| About this task |
Using the listing below, return every line that includes "computer".

| Exercise inputs |
-*-

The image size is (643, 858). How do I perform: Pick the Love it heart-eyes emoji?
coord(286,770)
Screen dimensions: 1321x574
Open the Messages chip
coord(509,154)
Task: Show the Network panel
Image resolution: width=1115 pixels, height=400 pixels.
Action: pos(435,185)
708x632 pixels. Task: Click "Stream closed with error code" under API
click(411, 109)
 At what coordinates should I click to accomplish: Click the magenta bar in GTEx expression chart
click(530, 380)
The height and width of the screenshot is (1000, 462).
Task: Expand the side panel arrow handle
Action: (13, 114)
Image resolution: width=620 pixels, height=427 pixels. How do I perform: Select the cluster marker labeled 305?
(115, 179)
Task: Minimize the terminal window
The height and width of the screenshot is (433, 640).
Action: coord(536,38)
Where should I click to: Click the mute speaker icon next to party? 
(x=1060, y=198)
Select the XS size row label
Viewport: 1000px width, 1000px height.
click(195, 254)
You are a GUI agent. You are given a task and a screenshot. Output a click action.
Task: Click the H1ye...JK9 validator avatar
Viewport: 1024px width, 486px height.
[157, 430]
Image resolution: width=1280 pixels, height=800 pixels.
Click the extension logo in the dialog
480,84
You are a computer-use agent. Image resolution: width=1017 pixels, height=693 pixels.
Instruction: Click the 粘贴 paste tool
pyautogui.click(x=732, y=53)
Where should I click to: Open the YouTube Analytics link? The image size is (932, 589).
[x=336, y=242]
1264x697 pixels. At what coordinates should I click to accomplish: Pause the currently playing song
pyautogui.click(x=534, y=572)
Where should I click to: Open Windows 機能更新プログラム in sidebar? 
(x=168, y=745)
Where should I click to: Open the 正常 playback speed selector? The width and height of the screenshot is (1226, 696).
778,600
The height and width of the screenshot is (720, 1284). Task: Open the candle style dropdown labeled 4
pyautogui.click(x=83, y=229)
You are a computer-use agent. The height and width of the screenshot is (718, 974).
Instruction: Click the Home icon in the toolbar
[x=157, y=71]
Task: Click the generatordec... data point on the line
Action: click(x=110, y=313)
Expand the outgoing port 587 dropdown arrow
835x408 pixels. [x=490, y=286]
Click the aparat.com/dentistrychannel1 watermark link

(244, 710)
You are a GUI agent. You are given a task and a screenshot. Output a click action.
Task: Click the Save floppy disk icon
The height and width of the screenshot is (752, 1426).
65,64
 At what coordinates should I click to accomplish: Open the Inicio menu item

-*-

| Answer section |
You are a computer-use agent. Image resolution: width=1017 pixels, height=693 pixels.
You are a computer-use agent. The height and width of the screenshot is (718, 974).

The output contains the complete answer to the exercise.